A. : Tu as donc commencé à l’argentique. Mais, les photos qui figurent dans Home ont été prises avec un Leica…

VD. : J’ai arrêté l’argentique parce que je ne savais plus où ranger les pellicules et les tirages. J’ai trouvé un Leica qui me donne l’impression d’être à l’argentique.

Home #27 – Dimanche 12 avril – C’est tous les jours dimanche.
A. : Quel est ton rapport avec ton appareil ?

VD. : Je ne sacralise pas du tout mon appareil, je ne le protège pas, il est au fond de mon tote bag au milieu de mes clés. Je ne veux pas que mon appareil soit quelque chose de précieux, mais qu’il soit mélangé à la vie.

A. : Dans ton travail photographique, il y a vraiment ce souci du détail. Tu parviens à raconter une histoire et à rendre poétiques des choses qui pourraient sembler insignifiantes et sans importance…

VD. : C’est un vrai gros sujet, c’est tout l’enjeu. Je ne crois pas au sujet, au fait qu’il y ait des sujets plus importants que d’autres. Je crois beaucoup aux atmosphères, aux styles, à la manière de dire. Je ne sais pas si c’est français, mais quand tu photographies des choses qui font partie de nos vies à tous, les gens vont considérer que ce sont des petits sujets, comme si ta vie était petite par rapport à des photos d’un reporter de guerre. Les gens ont vite tendance à penser que les choses qui pourraient leur arriver sont un « sous-sujet ». Alors que ce sont des choses de la vie qui ne sont pas petites ; au contraire, il peut y avoir une sorte de souffle, d’intensité que j’essaie de mettre en place.

A. : Je pense, par exemple, à la photo d’une tasse de café sur un rebord de table…

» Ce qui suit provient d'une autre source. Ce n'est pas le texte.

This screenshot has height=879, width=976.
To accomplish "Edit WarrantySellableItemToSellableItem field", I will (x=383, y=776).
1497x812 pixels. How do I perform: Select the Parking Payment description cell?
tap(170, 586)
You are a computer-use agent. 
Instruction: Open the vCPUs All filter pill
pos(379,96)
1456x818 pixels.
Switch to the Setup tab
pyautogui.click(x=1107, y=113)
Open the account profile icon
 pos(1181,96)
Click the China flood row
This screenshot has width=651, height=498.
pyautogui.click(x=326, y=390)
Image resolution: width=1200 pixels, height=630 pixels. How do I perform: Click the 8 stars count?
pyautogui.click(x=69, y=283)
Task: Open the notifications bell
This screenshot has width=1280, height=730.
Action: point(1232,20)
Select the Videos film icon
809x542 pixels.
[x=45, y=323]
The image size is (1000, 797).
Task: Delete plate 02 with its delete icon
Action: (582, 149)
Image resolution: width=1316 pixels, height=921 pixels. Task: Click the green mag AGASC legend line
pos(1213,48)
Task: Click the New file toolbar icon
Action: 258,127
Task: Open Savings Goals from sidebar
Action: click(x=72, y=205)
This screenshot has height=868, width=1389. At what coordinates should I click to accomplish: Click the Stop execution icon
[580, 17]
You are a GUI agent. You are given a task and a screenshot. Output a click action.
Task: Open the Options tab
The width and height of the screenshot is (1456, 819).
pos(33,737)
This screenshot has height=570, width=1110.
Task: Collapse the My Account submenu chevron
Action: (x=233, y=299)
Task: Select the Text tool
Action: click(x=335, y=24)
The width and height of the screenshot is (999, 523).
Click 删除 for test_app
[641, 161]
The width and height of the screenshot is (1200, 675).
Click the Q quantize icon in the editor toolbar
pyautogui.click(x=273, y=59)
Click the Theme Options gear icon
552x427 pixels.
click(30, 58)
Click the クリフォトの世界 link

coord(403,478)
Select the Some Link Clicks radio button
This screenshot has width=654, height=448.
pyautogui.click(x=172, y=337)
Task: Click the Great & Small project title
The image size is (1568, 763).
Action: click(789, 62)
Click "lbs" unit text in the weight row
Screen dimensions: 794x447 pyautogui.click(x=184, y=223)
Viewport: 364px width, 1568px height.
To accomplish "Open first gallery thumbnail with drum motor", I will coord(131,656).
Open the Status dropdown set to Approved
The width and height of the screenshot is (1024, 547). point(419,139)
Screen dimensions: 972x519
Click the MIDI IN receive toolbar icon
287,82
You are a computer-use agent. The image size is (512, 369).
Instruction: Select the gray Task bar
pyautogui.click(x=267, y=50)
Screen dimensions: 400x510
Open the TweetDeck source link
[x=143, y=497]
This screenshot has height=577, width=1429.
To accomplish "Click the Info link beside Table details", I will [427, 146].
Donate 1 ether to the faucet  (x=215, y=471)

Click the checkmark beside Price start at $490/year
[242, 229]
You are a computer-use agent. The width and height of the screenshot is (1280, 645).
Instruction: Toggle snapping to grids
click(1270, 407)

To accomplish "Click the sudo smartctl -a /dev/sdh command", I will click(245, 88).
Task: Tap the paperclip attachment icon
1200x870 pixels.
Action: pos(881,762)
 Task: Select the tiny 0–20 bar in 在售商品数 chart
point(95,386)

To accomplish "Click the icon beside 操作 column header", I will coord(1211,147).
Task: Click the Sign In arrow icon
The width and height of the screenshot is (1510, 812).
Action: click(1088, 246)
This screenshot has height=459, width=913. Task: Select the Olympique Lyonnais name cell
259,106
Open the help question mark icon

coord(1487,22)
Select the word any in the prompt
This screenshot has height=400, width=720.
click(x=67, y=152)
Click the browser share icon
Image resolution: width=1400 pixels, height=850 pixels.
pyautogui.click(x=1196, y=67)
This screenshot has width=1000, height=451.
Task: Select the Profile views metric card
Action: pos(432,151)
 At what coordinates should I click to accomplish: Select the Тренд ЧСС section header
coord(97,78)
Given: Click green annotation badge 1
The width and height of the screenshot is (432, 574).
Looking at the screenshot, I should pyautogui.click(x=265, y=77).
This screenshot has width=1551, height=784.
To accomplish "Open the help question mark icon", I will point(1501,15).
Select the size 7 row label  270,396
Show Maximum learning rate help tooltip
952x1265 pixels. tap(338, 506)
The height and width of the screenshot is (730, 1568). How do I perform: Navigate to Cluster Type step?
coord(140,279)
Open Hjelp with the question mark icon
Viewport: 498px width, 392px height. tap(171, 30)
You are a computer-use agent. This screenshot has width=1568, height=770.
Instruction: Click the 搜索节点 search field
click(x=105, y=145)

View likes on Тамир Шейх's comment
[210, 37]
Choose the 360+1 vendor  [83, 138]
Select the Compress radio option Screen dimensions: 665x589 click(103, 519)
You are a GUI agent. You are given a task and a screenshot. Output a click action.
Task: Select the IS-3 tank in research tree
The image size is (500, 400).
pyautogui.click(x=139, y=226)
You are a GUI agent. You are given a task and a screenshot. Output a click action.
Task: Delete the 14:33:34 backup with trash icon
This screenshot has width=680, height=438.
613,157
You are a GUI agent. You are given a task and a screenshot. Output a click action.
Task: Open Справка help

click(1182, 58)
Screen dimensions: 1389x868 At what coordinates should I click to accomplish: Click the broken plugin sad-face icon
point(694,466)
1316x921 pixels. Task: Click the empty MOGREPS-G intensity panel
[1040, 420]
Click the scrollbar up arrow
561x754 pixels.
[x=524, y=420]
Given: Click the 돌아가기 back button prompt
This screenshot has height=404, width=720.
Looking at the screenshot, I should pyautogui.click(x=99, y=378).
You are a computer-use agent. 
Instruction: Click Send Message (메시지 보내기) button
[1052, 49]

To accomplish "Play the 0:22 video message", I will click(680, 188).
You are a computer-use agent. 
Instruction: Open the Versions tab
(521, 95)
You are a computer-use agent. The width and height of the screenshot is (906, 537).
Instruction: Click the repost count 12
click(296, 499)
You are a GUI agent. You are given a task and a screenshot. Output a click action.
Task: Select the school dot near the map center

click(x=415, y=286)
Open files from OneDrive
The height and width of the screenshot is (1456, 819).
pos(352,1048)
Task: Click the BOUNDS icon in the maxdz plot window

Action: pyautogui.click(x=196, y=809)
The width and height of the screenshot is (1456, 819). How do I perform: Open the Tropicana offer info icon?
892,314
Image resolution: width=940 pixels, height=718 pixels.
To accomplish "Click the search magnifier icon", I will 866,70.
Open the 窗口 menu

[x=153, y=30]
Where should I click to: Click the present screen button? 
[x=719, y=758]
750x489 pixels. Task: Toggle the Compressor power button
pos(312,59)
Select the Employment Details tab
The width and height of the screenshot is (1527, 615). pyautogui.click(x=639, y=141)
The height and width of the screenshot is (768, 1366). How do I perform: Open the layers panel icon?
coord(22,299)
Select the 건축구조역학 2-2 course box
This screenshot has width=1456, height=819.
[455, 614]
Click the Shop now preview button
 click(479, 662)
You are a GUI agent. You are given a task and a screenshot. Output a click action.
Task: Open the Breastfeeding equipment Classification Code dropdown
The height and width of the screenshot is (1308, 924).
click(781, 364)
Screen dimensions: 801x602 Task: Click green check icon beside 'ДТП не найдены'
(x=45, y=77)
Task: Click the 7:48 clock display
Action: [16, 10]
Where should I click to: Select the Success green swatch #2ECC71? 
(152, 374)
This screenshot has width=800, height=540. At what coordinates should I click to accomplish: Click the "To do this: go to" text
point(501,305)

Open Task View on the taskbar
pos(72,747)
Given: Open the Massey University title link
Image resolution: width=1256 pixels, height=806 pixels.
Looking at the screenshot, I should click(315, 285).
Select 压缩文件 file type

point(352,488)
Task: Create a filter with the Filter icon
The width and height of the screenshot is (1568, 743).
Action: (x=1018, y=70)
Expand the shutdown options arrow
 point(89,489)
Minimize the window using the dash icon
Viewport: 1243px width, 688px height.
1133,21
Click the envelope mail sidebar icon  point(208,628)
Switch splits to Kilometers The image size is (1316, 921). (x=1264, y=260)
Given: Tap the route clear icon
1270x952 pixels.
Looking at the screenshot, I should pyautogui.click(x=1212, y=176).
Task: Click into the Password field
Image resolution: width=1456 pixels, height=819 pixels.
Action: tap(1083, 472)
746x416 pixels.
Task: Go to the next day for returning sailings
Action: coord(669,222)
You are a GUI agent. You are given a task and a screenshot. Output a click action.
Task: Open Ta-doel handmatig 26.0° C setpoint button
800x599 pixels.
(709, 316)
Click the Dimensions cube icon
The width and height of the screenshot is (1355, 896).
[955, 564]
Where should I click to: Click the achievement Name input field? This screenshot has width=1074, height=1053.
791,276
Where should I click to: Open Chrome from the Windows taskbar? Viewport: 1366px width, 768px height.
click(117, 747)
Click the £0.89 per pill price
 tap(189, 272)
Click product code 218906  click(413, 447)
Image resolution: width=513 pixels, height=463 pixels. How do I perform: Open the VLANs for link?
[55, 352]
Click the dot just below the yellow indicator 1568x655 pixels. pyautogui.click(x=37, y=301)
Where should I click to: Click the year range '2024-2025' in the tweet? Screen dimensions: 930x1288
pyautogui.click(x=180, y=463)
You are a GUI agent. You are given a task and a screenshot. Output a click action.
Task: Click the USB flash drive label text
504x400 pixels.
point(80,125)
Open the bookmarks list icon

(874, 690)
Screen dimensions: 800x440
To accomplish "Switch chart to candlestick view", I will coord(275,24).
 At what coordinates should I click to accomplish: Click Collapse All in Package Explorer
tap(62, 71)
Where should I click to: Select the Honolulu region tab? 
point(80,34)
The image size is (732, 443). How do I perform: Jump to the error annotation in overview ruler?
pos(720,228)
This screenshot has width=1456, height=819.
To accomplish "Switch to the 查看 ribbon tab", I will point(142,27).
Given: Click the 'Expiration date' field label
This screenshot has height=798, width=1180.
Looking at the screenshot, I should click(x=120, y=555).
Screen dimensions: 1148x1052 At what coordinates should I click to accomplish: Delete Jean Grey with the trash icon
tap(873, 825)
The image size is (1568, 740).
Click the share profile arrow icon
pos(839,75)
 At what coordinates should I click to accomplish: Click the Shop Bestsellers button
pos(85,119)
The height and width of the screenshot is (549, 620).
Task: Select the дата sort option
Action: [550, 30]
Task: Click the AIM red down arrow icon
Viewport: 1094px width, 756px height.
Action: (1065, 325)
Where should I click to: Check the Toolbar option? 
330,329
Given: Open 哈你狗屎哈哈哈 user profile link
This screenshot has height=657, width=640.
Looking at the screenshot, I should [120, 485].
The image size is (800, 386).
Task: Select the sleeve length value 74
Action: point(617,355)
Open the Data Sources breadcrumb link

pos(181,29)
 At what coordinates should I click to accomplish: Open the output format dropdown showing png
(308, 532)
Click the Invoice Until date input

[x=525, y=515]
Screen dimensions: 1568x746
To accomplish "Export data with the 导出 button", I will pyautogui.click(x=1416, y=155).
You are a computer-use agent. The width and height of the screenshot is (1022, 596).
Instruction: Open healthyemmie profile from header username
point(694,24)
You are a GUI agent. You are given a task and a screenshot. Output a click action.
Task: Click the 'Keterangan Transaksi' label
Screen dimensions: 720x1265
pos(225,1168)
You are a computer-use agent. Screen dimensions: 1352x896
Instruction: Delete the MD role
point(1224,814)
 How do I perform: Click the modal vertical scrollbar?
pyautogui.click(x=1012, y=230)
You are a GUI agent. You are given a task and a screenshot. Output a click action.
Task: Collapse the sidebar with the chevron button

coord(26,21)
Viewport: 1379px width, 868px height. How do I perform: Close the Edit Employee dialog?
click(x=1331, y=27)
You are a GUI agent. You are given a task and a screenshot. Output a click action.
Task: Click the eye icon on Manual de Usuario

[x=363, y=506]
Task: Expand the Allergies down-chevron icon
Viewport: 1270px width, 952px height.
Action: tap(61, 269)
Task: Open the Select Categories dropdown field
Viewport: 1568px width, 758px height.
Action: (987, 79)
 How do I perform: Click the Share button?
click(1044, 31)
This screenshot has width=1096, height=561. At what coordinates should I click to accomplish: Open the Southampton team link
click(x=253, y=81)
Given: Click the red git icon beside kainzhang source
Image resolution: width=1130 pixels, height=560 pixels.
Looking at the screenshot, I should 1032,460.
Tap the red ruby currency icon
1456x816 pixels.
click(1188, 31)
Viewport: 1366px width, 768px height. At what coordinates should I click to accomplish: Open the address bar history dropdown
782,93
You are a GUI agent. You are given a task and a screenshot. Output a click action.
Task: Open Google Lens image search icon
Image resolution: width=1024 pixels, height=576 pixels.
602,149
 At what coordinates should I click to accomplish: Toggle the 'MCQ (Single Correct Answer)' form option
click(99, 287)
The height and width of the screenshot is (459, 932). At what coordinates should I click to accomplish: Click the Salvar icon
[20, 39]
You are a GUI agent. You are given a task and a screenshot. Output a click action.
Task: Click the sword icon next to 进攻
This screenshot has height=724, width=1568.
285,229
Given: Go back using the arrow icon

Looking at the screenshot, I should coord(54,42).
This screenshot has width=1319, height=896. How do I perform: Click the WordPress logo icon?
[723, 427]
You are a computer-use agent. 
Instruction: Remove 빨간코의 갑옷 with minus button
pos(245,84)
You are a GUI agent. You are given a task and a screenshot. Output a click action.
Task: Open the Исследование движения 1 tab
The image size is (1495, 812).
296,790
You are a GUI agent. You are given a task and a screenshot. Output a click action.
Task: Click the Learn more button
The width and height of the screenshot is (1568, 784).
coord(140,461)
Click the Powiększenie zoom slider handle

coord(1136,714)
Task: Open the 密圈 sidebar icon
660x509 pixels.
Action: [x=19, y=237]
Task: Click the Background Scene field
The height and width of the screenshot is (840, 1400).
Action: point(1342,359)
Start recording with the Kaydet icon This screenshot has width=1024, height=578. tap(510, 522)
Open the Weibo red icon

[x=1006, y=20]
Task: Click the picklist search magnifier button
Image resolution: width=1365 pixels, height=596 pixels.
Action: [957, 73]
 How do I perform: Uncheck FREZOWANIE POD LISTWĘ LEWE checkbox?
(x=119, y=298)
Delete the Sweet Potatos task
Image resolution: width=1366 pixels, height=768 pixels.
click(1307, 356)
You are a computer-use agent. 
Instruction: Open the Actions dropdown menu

VD. : En faisant cette photo, j’essaie de faire ressentir ce qu’il y a autour, la vie qu’il y a avant et après. S’il y a peu de personnes sur mes photos, c’est pour qu’on puisse les imaginer, qu’on ne soit pas influencé sur ce qu’est le sujet de la photo. J’aime bien idéalement faire des photos sans qu’on puisse se raccrocher à une quelconque référence, pour laisser la place à l’imaginaire, pour faire ressentir que ce qui compte est quelque chose de global.

« J’essaie de faire ressentir ce qu’il y a autour, la vie qu’il y a autour, avant et après. »
A. : Tu photographies aussi beaucoup dans les rues de Paris…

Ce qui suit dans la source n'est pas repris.